In conclusion, we used a target-guided genome mining approach to rediscover aspterric acid as a DHAD inhibitor. This is the first known natural product inhibitor of DHAD. Looking back on this project, there are two things that are clear: first, without the target-guided approach, we would not have worked on this gene cluster. The cluster is exceedingly simple by NP biosynthetic community standards, with only three fairly generic enzymes. This showcases Nature’s ability to generate functional molecular scaffolds with a very concise pathway; second, by looking at aspterric acid without the context of the resistance gene, we would not have associated this molecule with inhibition of the BCAA pathway, nor as a DHAD inhibitor. In hindsight, AA is a beautifully constructed molecule that is a perfect inhibitor for DHAD. One must marvel Nature’s creativity in crafting an inhibitor for amino acid biosynthesis from a sesquiterpene scaffold. Collectively, these observations and reflections further underscore the usefulness of using targeted-guided approach to identify and prioritize BGCs.

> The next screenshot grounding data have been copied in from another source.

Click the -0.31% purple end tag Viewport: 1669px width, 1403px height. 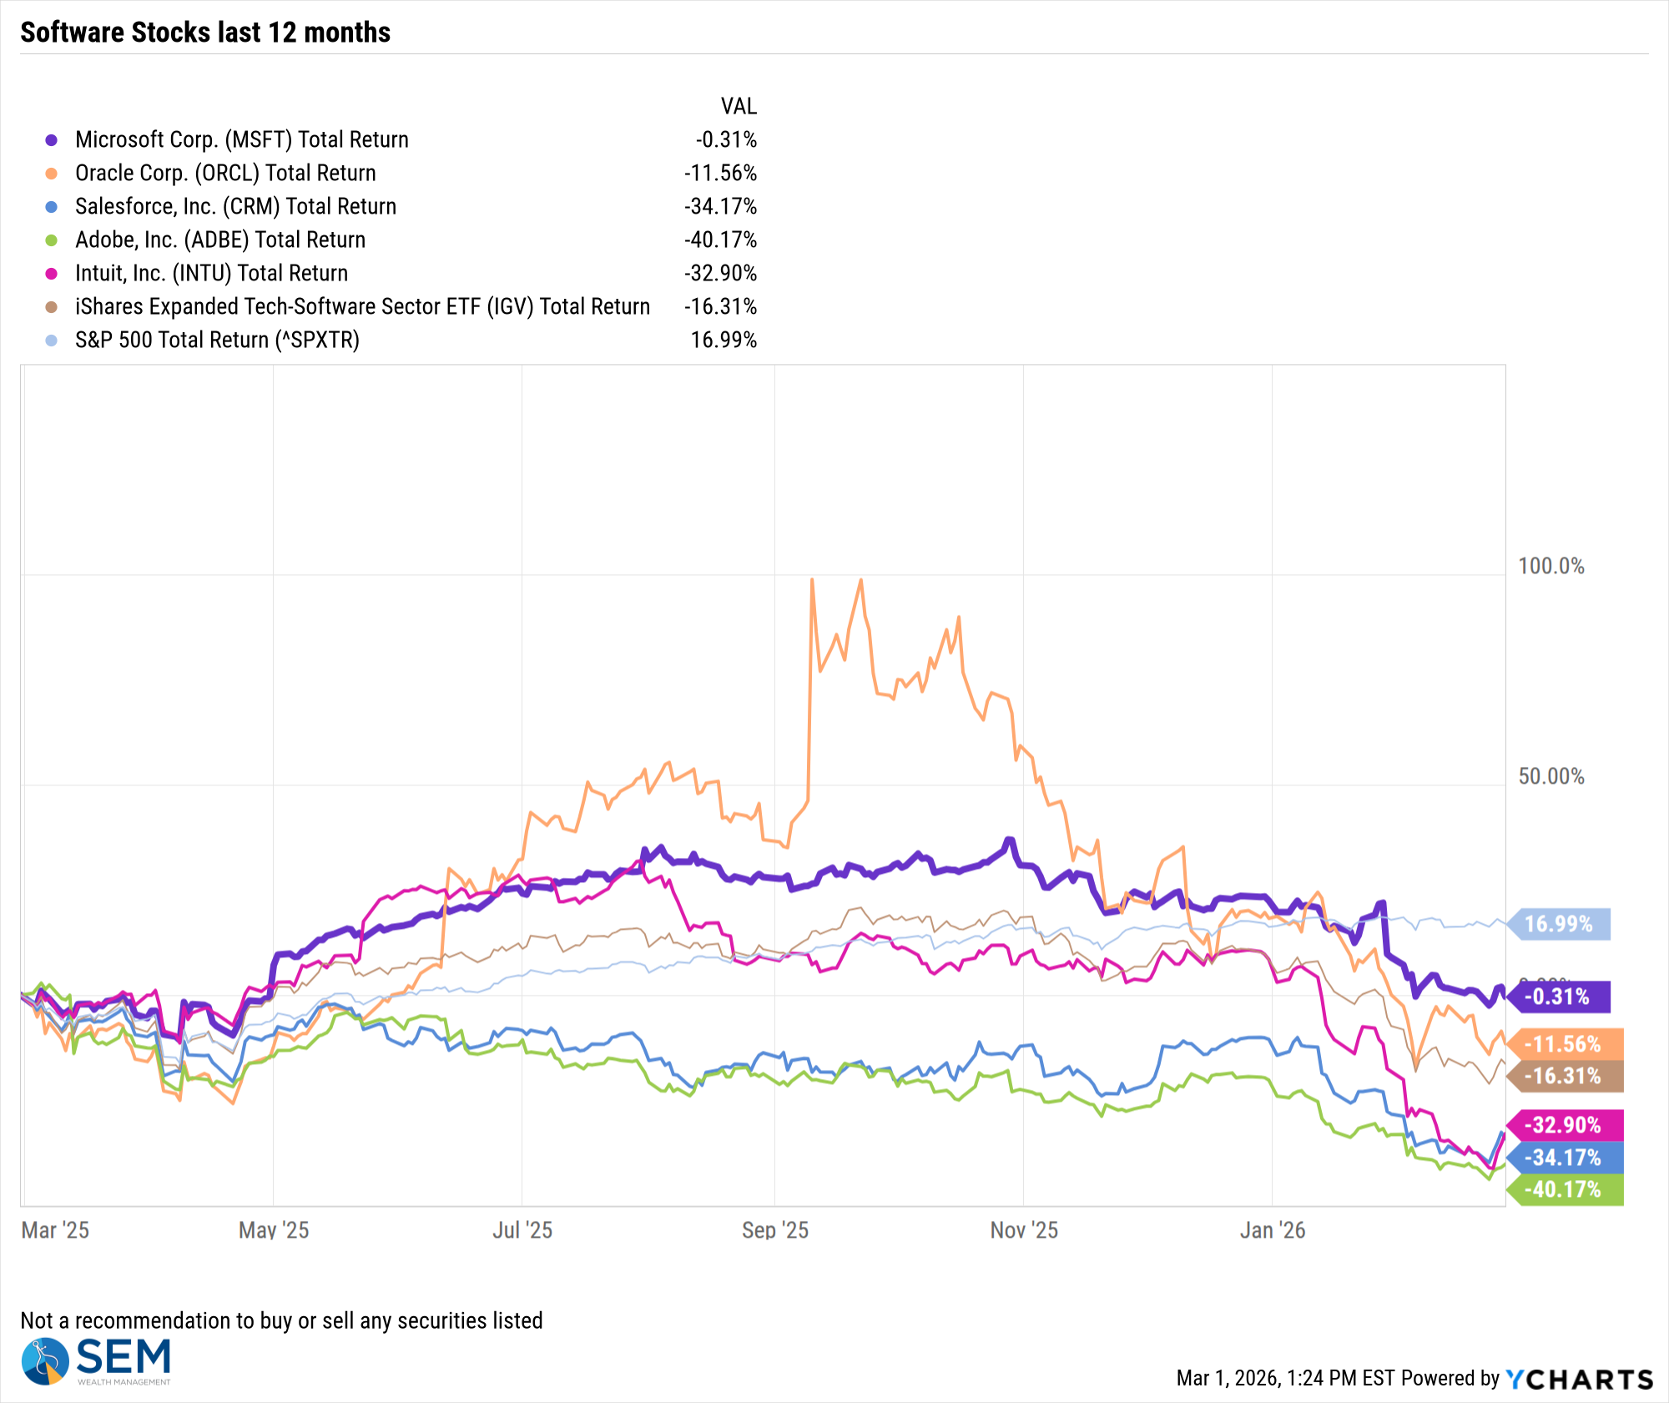pos(1561,997)
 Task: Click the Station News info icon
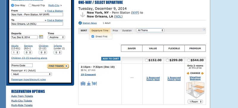point(80,23)
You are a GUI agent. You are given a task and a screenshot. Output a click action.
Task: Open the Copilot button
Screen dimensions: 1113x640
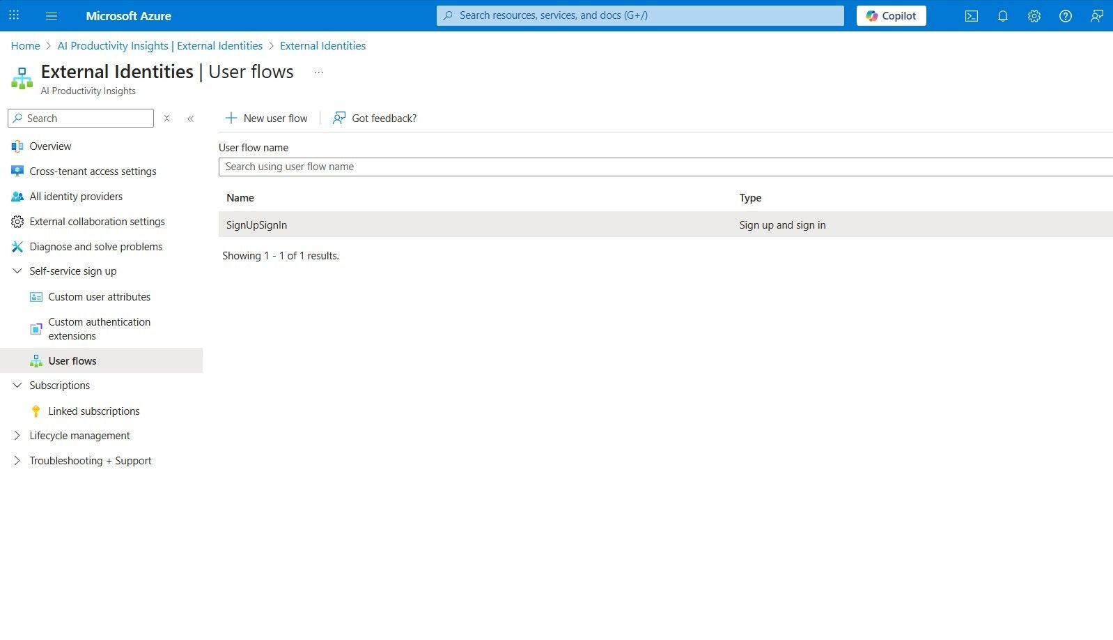(x=891, y=16)
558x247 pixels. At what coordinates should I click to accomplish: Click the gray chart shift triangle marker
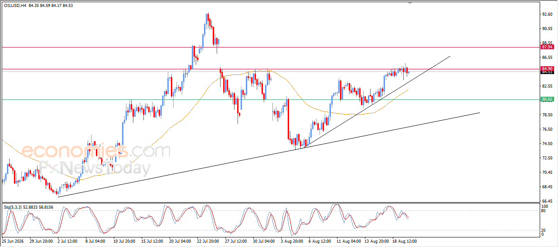tap(409, 3)
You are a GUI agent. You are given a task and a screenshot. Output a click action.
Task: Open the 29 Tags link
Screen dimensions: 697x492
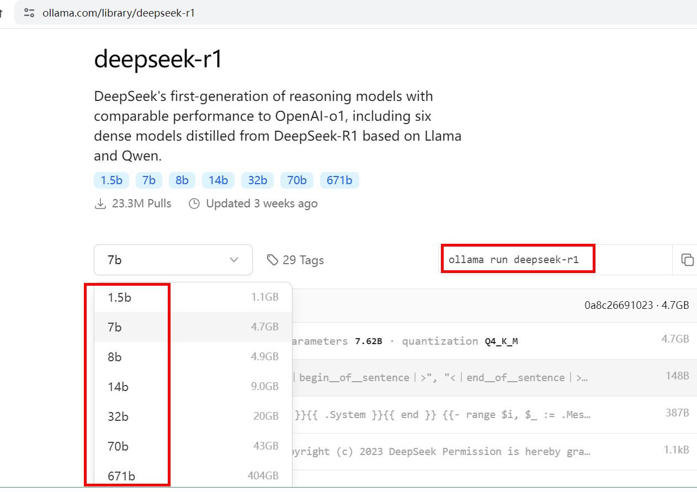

While it is true that not all BGCs have an encoded resistance enzyme, we believe there are sufficient number of BGCs that do, and powerful data mining algorithms may be needed to search through the genomes. Lastly, studying mechanisms of resistance genes available in BGCs can also provide interesting insights into how Nature evolves a housekeeping enzyme to become resistant to its own evolved inhibitor, while retaining catalytic function. These can offer useful insights into the emergence of resistance against antibiotics, herbicides and other useful NPs. We will end with a question: which came first? The self-resistance enzyme or the NP itself?